CPD is also able to take advantage of contract templates that have been refined between CPD, PPS, and the Office of Legal Counsel over many years.  Finally, the Procurement and Legal departments provide assistance in contract negotiation if/when the vendors that CPD selects have exceptions to the standard contracts.  Therefore, the Controls defined in the Project Delivery Guide are focused on specific areas that are discretionary to individual projects, or require engagement of project stakeholders in addition to Procurement and Legal.  Specifically, these issues include:

Project-specific Contracting strategies – the University procurement guidelines do not dictate the form of contract that should be used for an individual project.  In the past, Capital Project Delivery has managed projects under several forms of contract, including Lump Sum General Contract, Construction Manager At-Risk, Design Build, and Cost Plus.
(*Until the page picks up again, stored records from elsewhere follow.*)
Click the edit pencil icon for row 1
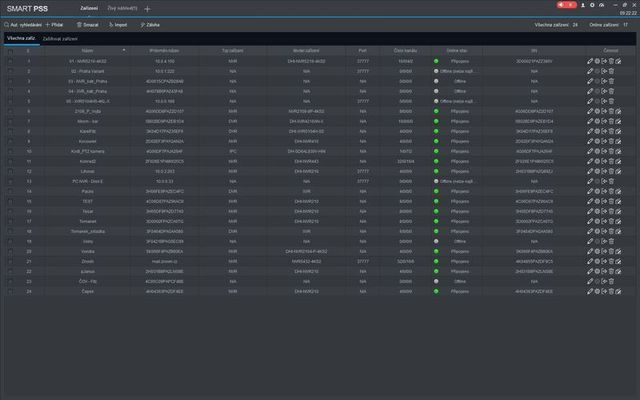Viewport: 640px width, 400px height. click(591, 61)
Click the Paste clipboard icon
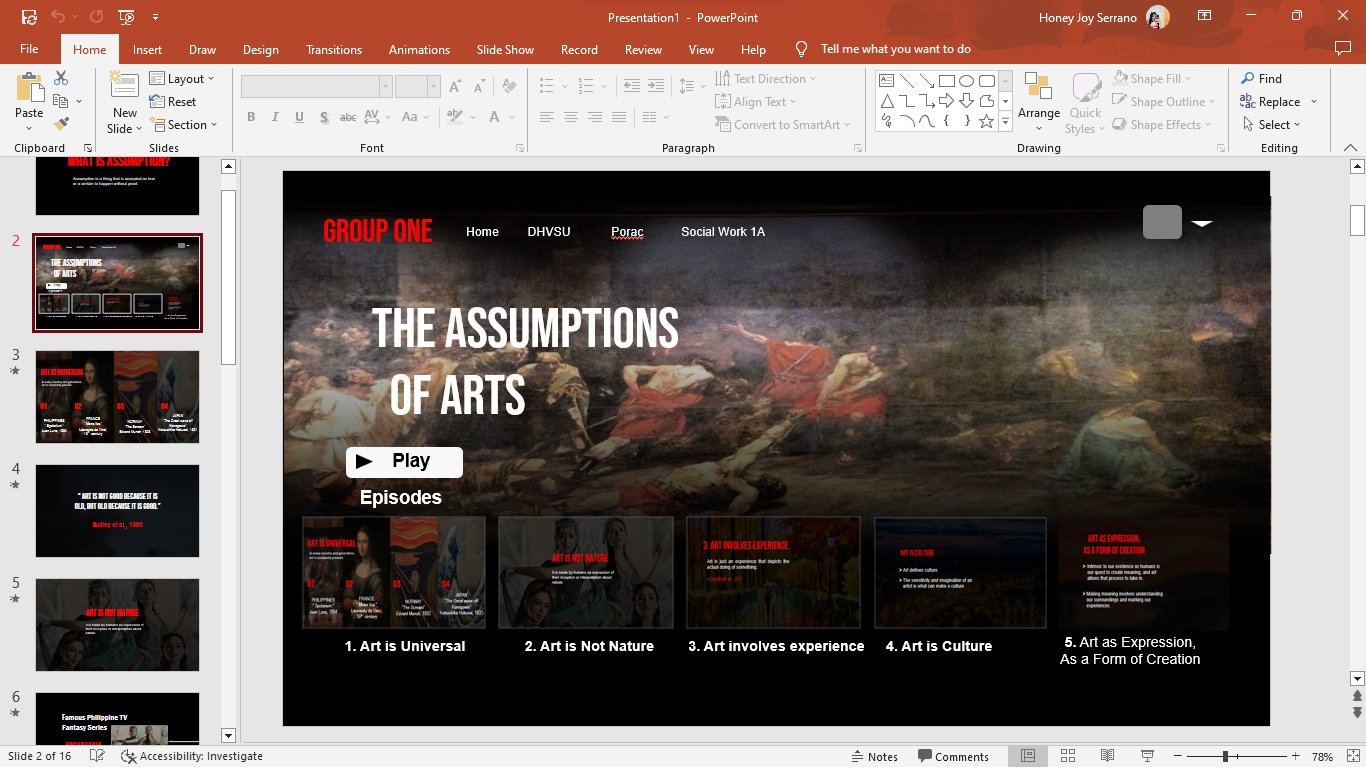1366x768 pixels. pyautogui.click(x=29, y=90)
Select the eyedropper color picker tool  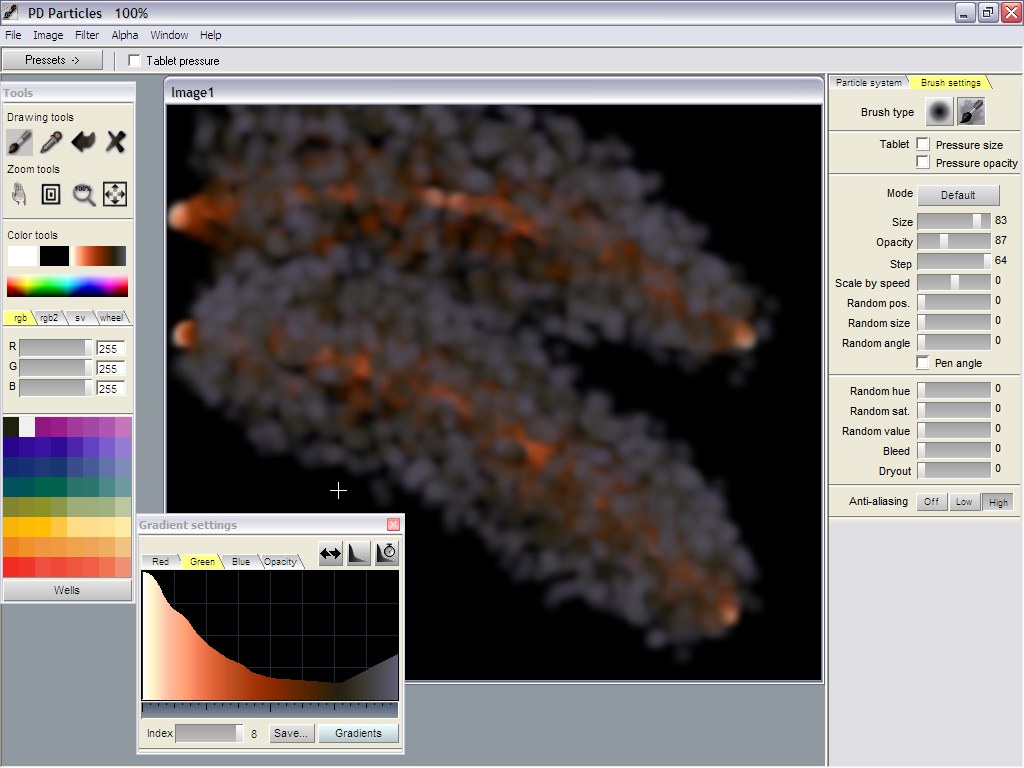tap(51, 142)
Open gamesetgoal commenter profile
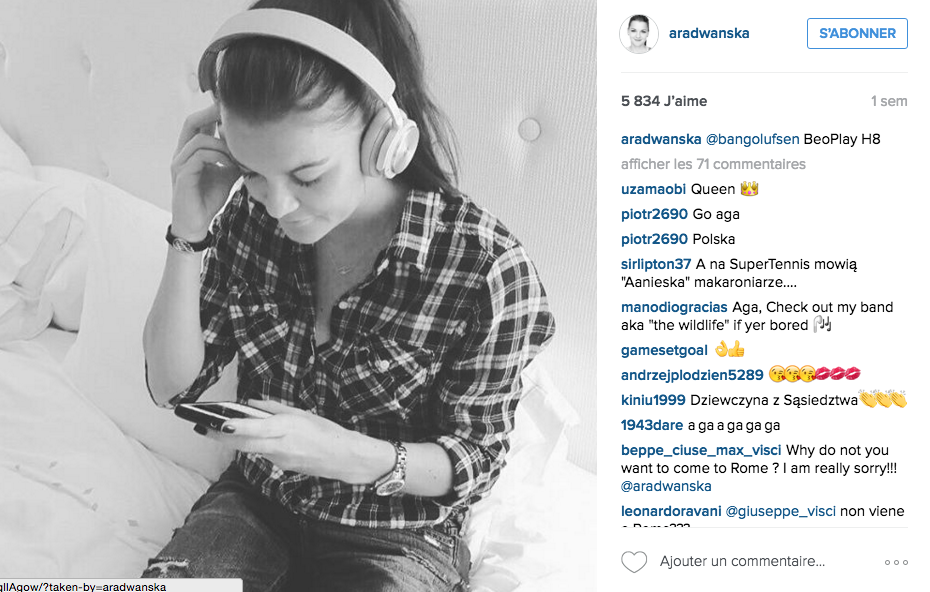Screen dimensions: 930x592 [664, 351]
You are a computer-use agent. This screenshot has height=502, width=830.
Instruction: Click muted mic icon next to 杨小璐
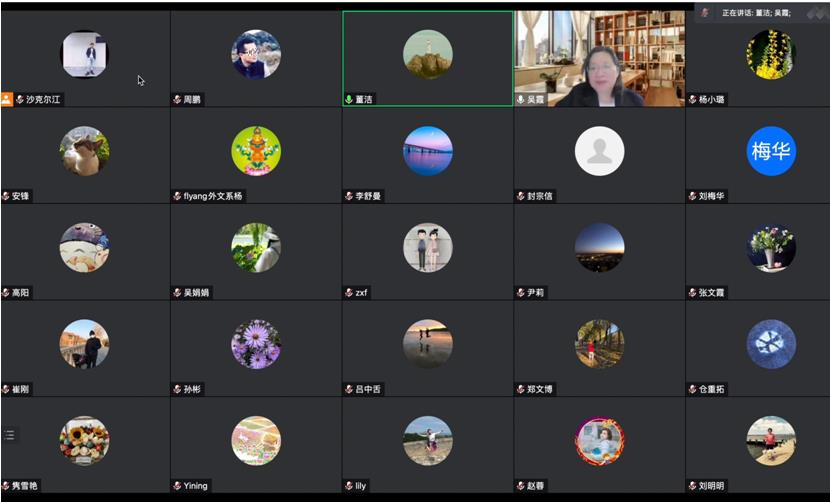(692, 100)
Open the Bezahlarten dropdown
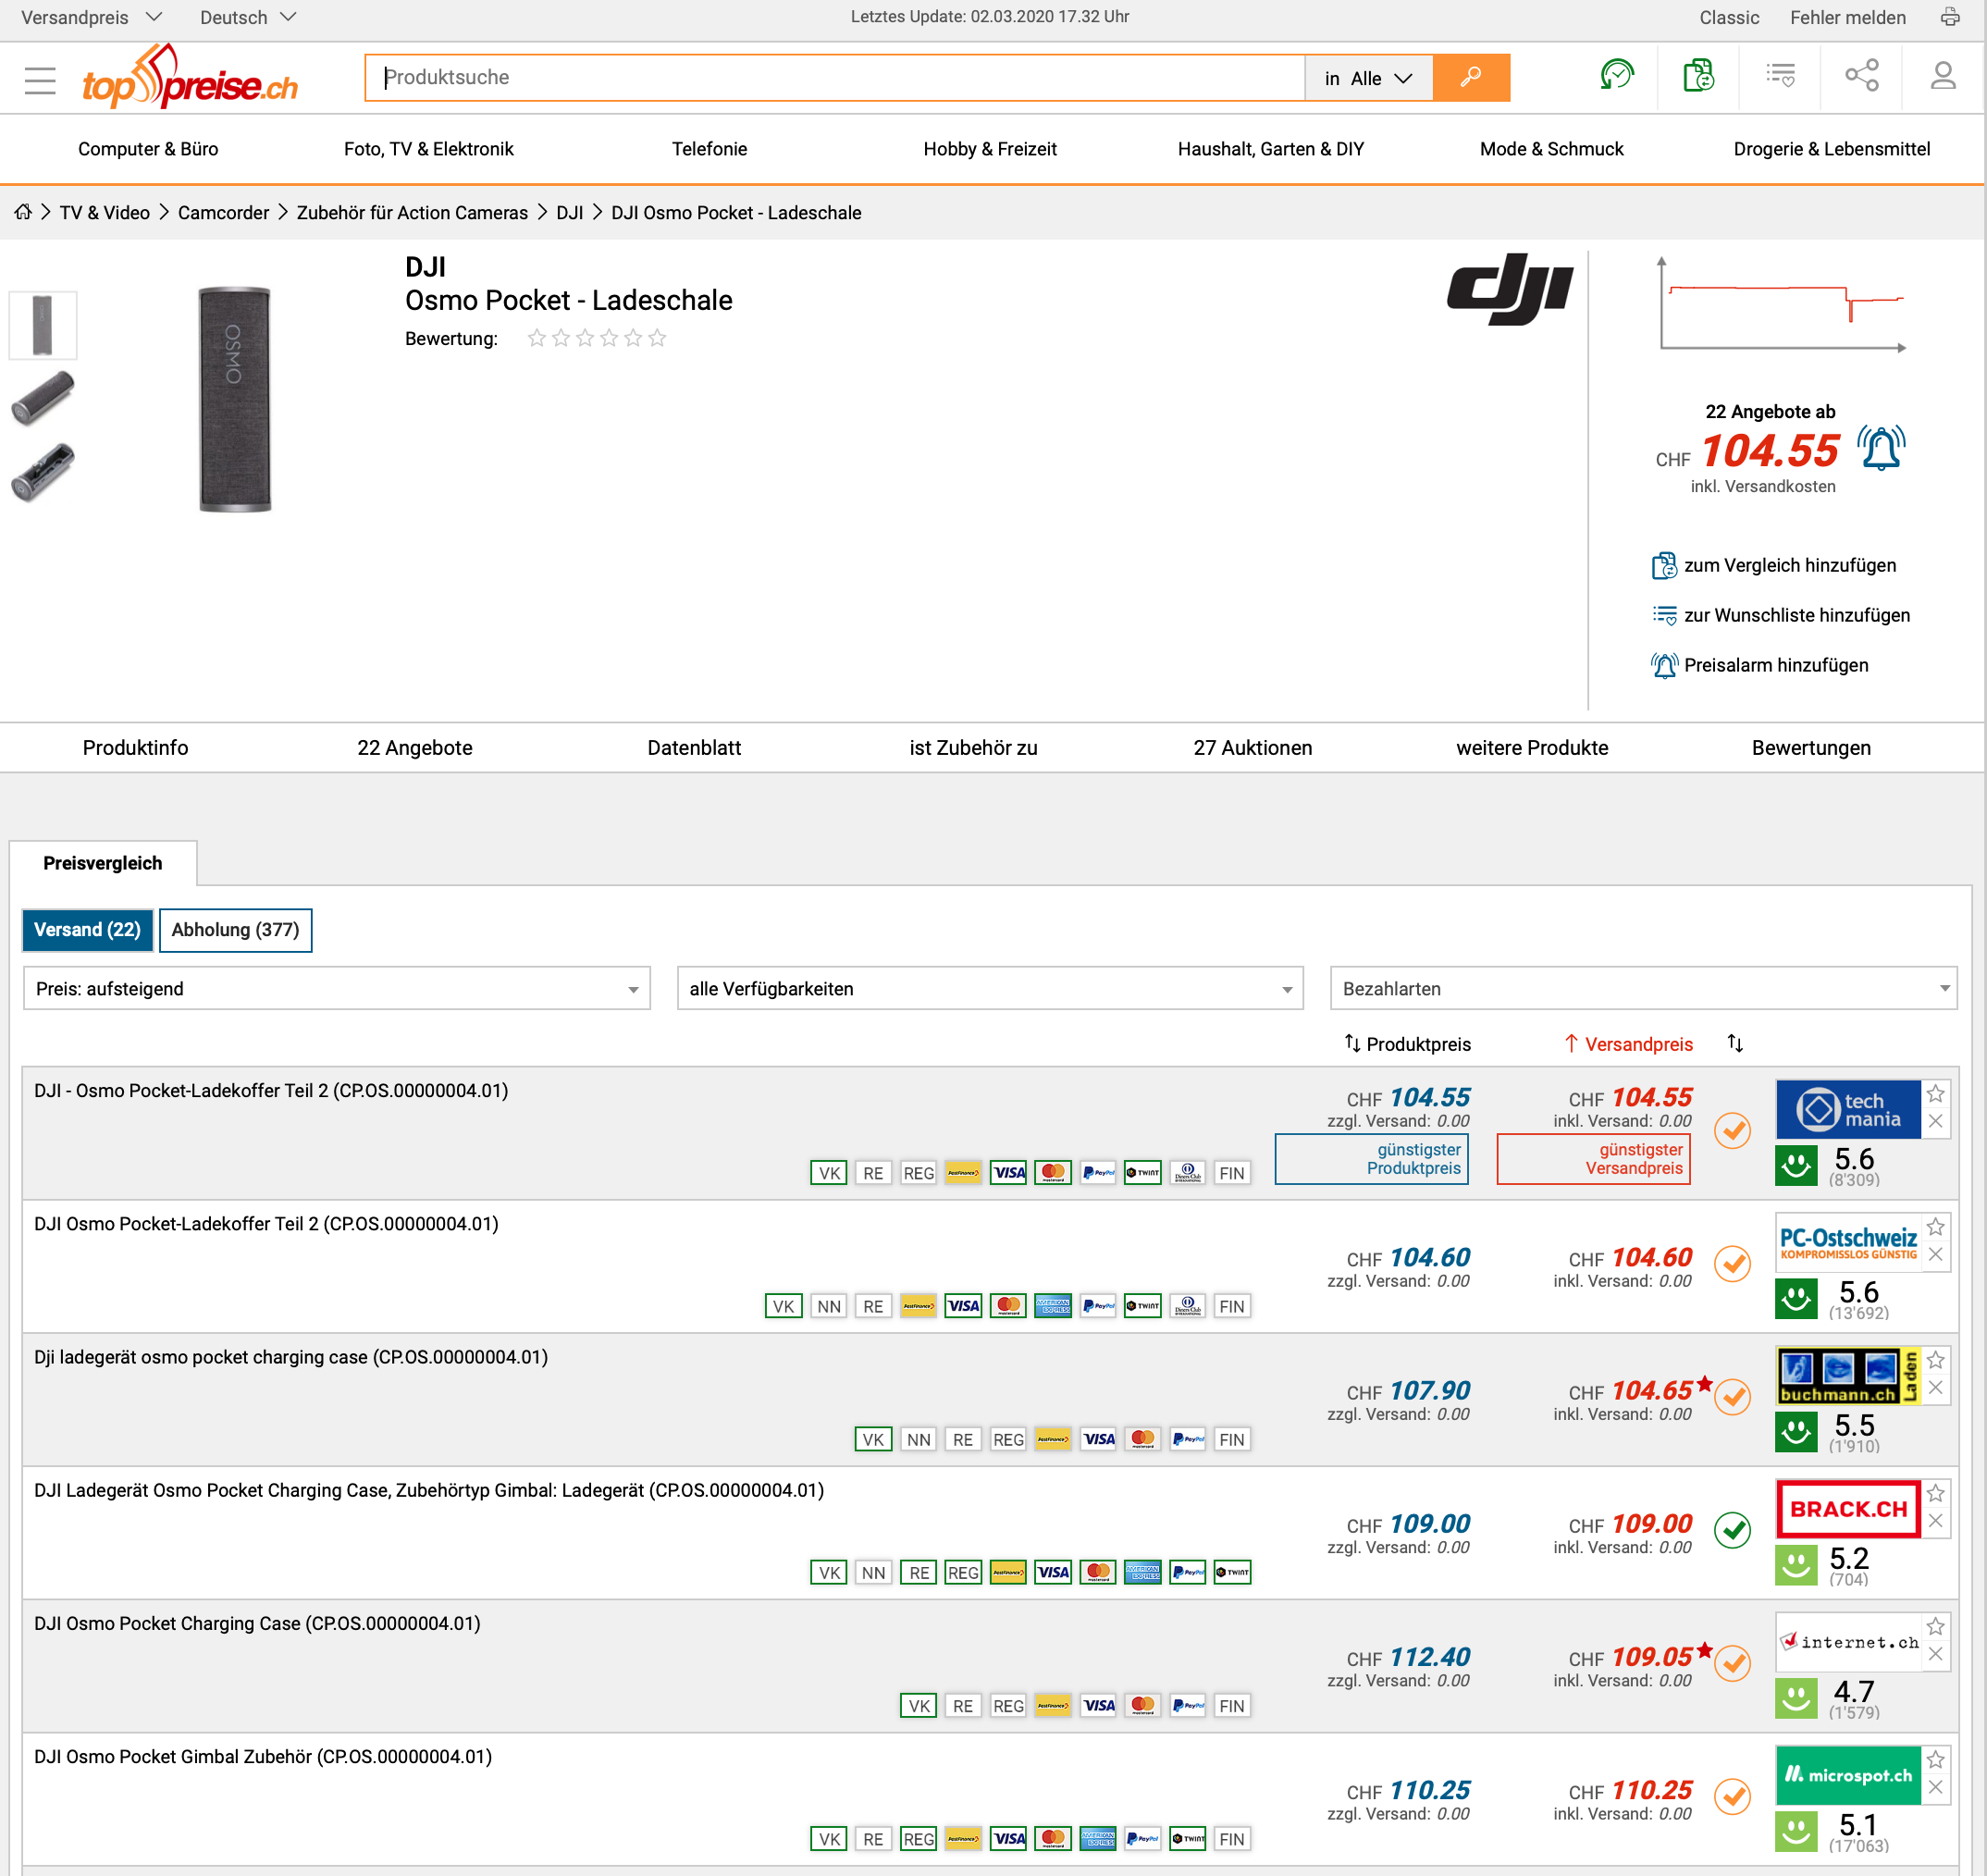 point(1643,989)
CPD will continue to evaluate each project and recommend the most sensible contracting strategy.  However, to provide a consistent methodology, CPD has determined that the following standard forms of contract will be employed on each of the two project types:

  • Projects Less than $3 Million – Lump Sum General Contract (Design-Bid-Build)
  • Projects Greater than $3 Million – Construction Manager At-Risk

In order to deviate from these standard strategies, we have indicated in the Project Delivery Guide that the contracting strategy may be revisited during the Programming phase, and will require the approval of the Provost.

Other Vendor Selection and Timing – each capital project is different, and requires a different set of consultants and contractors.  The CPD project manager should work with project stakeholders, including the A/E team and contractors, to identify the required timing for each service or construction contract that will be used during the project.  The procurement timelines should consider the length of time to issue an RFP, receive bids, scope reviews/interviews, and the time for Central Procurement to approve the issuance of a contract after the vendor is selected. 

Commitment Approvals and Change Order Management – the University and Capital Project Delivery have developed effective workflows and approval structures for the approval of contracts and of change orders to contracts, task orders, or purchase orders.  These workflows are illustrated in the e-Builder project management software Commitment Approval and Change Order modules.  The e-Builder workflows assure that all contracts are reviewed and approved at appropriate levels of Facilities Services and University hierarchies, and that all change orders are reviewed by the architect, project manager, and any other University personnel that are required to sign off depending on the magnitude of the change order.